I think that all that time during that campaign you have two elements about the withdrawal: the "hold to the last ditch" Hitler stuff, and Rommel's very astute generalship, so that you could bet your bottom dollar—although you couldn't bet your bottom dollar because that's exactly what you couldn't do with Rommel—you could take a sly bet that if Rommel was telling Hitler that he was doing a holding to the last drop of blood, that he was in the process of doing a very calculated false front to us.

===North West Europe===
Williams remained with Montgomery as his intelligence officer for the rest of the war. When Montgomery departed the Eighth Army in December 1944 to assume command of the 21st Army Group in Operation Overlord, the Allied invasion of Normandy, he took his key officers with him. These included de Guingand, his chief of staff; Brigadier Miles Graham, his Chief Administrative Officer; Brigadier George Richards, his armoured officer; and Williams, who was promoted to brigadier. It was not the normal practice in the British Army for generals to take staff with them from one assignment to the next, but Montgomery judged correctly that his fame as the victor of the Battle of El Alamein would overcome any objections.

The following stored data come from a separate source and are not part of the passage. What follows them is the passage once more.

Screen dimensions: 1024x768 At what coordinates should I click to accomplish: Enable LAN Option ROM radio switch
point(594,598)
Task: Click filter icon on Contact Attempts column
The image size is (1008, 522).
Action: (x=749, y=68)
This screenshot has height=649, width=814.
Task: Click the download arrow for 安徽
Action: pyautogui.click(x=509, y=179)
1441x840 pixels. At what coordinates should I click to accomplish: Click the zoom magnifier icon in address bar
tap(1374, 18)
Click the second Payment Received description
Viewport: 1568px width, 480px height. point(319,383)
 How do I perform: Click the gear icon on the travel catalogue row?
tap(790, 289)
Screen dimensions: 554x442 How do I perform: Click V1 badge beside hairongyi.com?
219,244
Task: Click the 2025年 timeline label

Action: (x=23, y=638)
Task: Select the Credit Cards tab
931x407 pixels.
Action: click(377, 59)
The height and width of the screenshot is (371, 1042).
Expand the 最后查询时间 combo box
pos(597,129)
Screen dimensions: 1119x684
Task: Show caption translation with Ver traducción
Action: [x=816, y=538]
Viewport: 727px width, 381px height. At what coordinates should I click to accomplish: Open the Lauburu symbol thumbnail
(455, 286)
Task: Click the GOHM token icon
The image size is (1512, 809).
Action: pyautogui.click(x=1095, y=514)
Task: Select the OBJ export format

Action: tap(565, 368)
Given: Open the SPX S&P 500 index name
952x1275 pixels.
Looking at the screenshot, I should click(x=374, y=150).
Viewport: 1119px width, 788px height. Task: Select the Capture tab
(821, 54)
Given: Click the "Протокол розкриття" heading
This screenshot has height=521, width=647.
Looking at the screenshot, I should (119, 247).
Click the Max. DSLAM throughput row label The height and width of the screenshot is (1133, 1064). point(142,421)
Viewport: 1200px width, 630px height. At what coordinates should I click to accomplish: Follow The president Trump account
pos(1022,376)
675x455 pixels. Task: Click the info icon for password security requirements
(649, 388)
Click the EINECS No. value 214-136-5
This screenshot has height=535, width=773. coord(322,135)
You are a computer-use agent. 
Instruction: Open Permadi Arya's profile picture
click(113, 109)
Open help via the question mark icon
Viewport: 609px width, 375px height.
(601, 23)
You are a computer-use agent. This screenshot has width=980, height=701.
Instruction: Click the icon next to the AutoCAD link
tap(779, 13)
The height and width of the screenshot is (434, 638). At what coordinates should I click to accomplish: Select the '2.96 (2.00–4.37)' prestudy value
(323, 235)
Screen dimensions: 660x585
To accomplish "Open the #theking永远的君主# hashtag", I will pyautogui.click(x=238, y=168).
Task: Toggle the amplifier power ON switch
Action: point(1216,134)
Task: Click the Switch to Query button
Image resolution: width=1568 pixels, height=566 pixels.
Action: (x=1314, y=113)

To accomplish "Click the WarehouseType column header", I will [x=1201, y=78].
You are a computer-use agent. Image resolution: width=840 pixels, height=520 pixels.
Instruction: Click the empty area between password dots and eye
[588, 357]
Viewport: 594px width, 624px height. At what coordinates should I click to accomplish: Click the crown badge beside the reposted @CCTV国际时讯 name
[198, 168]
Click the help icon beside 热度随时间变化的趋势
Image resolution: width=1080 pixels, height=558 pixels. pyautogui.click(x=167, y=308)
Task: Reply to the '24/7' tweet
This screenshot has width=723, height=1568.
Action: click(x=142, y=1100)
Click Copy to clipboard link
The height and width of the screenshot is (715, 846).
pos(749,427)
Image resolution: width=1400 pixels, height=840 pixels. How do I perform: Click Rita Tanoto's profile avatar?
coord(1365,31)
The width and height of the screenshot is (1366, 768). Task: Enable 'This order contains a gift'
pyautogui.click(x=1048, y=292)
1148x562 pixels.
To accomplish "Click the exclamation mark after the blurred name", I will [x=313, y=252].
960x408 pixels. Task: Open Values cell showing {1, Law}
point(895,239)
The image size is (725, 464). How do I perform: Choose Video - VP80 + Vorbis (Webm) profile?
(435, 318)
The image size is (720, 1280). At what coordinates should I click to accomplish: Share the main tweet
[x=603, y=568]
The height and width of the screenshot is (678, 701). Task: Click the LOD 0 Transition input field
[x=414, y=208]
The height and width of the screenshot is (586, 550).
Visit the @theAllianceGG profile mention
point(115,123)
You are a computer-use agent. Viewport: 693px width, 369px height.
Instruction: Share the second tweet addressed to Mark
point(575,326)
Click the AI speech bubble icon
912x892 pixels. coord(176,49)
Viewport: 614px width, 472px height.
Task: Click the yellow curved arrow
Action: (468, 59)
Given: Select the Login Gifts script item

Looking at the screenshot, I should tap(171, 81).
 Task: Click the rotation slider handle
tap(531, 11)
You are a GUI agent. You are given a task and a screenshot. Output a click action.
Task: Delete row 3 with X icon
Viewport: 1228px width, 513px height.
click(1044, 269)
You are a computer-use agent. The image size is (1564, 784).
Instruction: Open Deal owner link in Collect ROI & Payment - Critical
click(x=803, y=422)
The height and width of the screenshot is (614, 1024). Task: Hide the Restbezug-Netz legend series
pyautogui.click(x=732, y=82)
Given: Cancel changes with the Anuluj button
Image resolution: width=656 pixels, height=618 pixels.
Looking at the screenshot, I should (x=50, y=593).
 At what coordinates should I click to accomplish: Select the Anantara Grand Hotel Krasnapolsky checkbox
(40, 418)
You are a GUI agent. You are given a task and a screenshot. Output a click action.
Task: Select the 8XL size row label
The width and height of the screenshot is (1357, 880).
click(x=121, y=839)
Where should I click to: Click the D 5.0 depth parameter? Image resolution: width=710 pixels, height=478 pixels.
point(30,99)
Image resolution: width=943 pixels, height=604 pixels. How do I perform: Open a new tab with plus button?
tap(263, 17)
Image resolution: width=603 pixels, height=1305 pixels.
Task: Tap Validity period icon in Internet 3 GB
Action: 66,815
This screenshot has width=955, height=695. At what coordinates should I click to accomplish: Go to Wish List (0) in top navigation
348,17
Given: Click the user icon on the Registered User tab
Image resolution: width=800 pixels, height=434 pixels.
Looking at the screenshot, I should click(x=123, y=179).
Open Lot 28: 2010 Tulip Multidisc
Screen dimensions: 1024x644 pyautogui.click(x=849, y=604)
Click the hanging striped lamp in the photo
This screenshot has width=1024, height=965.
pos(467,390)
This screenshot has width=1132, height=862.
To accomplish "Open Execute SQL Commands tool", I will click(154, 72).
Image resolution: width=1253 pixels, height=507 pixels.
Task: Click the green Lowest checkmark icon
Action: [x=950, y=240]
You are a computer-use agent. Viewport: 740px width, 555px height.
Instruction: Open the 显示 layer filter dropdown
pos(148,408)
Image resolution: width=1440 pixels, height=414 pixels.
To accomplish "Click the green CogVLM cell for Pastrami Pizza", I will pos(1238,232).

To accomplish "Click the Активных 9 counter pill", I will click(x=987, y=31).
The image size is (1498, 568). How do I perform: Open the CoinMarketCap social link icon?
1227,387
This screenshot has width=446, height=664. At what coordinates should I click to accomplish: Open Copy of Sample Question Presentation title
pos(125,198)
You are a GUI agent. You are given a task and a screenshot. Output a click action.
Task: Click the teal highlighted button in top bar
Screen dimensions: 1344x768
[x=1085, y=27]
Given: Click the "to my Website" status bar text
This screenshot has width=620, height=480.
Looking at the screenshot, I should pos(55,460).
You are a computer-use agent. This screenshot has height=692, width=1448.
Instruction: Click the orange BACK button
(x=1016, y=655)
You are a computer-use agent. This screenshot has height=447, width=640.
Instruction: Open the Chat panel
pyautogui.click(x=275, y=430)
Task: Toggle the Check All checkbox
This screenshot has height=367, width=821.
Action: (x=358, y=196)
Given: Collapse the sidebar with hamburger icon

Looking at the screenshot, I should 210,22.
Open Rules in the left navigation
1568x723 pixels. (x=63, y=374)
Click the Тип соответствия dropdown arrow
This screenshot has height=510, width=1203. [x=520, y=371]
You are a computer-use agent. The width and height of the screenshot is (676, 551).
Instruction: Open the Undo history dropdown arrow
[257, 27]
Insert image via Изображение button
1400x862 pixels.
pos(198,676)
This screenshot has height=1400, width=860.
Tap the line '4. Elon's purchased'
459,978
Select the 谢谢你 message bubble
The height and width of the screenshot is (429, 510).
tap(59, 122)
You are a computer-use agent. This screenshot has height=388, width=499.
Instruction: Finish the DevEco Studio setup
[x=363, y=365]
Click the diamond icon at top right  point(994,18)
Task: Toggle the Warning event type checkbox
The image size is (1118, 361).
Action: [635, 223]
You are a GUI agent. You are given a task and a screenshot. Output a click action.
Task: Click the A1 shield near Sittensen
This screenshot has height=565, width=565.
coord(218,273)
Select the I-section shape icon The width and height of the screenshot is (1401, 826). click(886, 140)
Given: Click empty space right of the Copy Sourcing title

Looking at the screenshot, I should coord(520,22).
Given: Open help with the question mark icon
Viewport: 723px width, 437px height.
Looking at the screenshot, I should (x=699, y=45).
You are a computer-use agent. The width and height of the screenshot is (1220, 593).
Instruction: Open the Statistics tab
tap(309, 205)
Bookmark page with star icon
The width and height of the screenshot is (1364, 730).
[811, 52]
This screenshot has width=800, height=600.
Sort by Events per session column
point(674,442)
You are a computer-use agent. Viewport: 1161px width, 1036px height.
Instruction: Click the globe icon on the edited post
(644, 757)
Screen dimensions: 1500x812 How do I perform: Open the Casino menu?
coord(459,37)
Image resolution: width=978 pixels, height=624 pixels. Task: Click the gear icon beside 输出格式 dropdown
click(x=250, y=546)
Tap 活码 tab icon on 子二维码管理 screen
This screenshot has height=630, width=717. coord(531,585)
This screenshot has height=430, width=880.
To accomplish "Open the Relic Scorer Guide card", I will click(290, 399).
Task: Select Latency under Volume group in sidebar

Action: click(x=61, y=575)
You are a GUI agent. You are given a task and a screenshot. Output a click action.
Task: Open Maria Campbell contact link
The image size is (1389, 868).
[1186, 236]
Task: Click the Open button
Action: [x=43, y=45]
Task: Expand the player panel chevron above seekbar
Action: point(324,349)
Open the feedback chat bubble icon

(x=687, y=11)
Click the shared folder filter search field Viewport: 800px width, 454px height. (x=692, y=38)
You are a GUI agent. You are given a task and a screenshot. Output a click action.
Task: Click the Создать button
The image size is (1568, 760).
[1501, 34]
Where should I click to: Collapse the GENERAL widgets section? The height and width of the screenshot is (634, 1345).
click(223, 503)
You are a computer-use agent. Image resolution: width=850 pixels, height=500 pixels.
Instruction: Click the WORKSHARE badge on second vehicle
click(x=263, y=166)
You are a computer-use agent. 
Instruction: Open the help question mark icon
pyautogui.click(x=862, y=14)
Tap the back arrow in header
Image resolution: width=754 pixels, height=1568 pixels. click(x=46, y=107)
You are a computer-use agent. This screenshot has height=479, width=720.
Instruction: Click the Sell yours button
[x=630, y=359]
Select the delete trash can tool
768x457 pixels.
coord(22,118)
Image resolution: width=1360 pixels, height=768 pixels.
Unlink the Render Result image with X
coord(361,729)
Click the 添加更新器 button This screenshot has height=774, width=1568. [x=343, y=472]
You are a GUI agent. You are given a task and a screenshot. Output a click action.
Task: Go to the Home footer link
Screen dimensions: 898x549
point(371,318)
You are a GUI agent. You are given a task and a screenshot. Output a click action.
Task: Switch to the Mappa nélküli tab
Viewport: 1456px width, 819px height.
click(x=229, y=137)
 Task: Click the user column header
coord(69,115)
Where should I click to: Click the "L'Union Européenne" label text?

For Operation Overlord, Williams confronted the formidable task of providing estimates months in advance of a volatile situation. The G-2 (chief intelligence officer) at Supreme Headquarters Allied Expeditionary Force (SHAEF) was Major-General John Whiteley, de Guingand's predecessor as Brigadier General Staff of the Eighth Army. Although Whiteley was senior to Williams, he had no experience as a chief intelligence officer, and Montgomery placed his faith in Williams. The two agreed to cooperate. Williams told Whiteley:
I do not want to be preaching a doctrine contrary to yours, for I feel there is real value in an agreed text. If we are to be wrong, let's all be wrong together. At least then our commanders would not have had muddled counsel. You will remember the loss of confidence in the Middle East caused by the internecine but public disputes between the "I" people which helped nobody, least of all the disputants.

In the end, Williams performed very well. His estimates were better than those of any other analyst. He slightly underestimated German capabilities, but correctly predicted the strength of German infantry and armoured divisions. This was no small feat in February, four months before the actual attack. As it was, the delay in the date of the attack from May to June allowed the Germans to increase the forces in the area during that time. By 5 June, Williams had assembled a remarkably accurate picture of the German forces. This was too late to be of use on 6 June, but it would be very useful to Montgomery on subsequent days.

Williams was mentioned in despatches three times, and was awarded the Distinguished Service Order on 1 June 1943, appointed a Commander of the Order of the British Empire on 29 June 1944, and made a Companion of the Order of the Bath on 24 January 1946.

== Later life ==
Williams was elected a Fellow of Balliol College, Oxford in 1945, but he never completed his work on the 18th century British cabinet. In 1946, he married Gillian, younger daughter of Major-General Michael Gambier-Parry; they had a son and a daughter. From 1949 to 1980 he was joint editor (with Helen Palmer and later with Christine Nicholls) of the decennial supplements to the Dictionary of National Biography. He only wrote three of its articles, on Winston Churchill, Lord Montgomery and Carton de Wiart. He went on to become warden of Rhodes House in 1952, a position which he held until 1980. As secretary to the Rhodes Trustees from 1959, he was also concerned with the selection and subsequent well-being of nearly two hundred Rhodes scholars per annum (one of whom was Bill Clinton). He relinquished his reserve commission on 20 November 1962, having reached the mandatory retirement age, but retained his rank of brigadier.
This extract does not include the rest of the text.